━━━ Recorded information

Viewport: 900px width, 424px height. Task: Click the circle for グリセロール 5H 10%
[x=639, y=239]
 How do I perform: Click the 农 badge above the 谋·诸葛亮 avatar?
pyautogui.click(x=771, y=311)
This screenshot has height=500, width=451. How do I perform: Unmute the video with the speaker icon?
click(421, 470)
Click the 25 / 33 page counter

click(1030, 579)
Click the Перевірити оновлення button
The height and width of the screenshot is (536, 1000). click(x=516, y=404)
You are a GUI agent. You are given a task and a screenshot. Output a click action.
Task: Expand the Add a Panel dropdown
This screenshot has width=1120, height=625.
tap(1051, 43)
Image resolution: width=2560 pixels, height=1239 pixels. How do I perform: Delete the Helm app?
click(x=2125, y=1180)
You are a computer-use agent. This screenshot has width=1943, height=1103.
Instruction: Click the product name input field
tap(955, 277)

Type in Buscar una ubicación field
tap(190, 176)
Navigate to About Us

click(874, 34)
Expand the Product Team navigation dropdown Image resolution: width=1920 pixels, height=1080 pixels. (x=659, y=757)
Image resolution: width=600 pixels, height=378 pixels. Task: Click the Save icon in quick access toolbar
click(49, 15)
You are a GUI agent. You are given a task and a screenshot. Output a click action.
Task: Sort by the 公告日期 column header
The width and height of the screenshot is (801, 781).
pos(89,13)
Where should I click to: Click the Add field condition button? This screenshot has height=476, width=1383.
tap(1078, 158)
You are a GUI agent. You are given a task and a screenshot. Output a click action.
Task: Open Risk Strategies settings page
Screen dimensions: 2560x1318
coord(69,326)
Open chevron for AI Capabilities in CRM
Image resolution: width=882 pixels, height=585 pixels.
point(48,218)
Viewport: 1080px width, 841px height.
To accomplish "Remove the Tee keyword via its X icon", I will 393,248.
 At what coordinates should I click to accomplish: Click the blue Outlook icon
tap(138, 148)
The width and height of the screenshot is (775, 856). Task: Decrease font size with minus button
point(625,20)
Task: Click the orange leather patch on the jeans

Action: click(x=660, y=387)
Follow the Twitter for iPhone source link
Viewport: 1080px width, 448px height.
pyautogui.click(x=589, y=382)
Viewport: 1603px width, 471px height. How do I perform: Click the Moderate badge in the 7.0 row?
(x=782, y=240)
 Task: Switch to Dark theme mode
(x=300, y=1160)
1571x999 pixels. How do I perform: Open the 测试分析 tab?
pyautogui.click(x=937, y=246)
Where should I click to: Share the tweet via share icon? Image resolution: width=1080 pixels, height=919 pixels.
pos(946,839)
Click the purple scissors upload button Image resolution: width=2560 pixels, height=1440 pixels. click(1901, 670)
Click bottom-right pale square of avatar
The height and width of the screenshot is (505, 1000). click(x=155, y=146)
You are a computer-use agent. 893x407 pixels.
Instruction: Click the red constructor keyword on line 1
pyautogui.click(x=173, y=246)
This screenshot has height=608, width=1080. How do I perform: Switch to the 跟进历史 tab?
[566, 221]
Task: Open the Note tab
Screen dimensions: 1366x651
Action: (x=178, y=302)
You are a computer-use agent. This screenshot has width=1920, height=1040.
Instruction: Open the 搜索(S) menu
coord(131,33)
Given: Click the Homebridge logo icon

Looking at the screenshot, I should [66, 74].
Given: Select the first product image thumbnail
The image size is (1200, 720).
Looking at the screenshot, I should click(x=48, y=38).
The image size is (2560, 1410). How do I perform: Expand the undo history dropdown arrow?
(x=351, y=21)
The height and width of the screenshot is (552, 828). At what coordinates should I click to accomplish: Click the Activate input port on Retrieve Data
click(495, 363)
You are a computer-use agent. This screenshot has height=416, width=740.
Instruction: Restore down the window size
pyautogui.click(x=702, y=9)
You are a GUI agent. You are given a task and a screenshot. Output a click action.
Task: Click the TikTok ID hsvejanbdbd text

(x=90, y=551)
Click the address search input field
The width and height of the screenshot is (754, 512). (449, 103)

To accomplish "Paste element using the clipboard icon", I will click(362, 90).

━━━━━━

> Exercise directions
Rewrite the material from the line with "1571x999 pixels. How" up to and including the line with "pyautogui.click(x=702, y=9)" as a two-column CSV with the headers instruction and response. Give one row per item, put each field in double quotes, and replace line breaks with spaces.

> Complete answer
instruction,response
"1571x999 pixels. How do I perform: Open the 测试分析 tab?","pyautogui.click(x=937, y=246)"
"Where should I click to: Share the tweet via share icon? Image resolution: width=1080 pixels, height=919 pixels.","pos(946,839)"
"Click the purple scissors upload button Image resolution: width=2560 pixels, height=1440 pixels.","click(1901, 670)"
"Click bottom-right pale square of avatar","The height and width of the screenshot is (505, 1000). click(x=155, y=146)"
"You are a computer-use agent. 893x407 pixels. Instruction: Click the red constructor keyword on line 1","pyautogui.click(x=173, y=246)"
"This screenshot has height=608, width=1080. How do I perform: Switch to the 跟进历史 tab?","[566, 221]"
"Task: Open the Note tab Screen dimensions: 1366x651","Action: (x=178, y=302)"
"You are a computer-use agent. This screenshot has width=1920, height=1040. Instruction: Open the 搜索(S) menu","coord(131,33)"
"Given: Click the Homebridge logo icon","Looking at the screenshot, I should [66, 74]."
"Given: Select the first product image thumbnail The image size is (1200, 720).","Looking at the screenshot, I should click(x=48, y=38)."
"The image size is (2560, 1410). How do I perform: Expand the undo history dropdown arrow?","(x=351, y=21)"
"The height and width of the screenshot is (552, 828). At what coordinates should I click to accomplish: Click the Activate input port on Retrieve Data","click(495, 363)"
"You are a computer-use agent. This screenshot has height=416, width=740. Instruction: Restore down the window size","pyautogui.click(x=702, y=9)"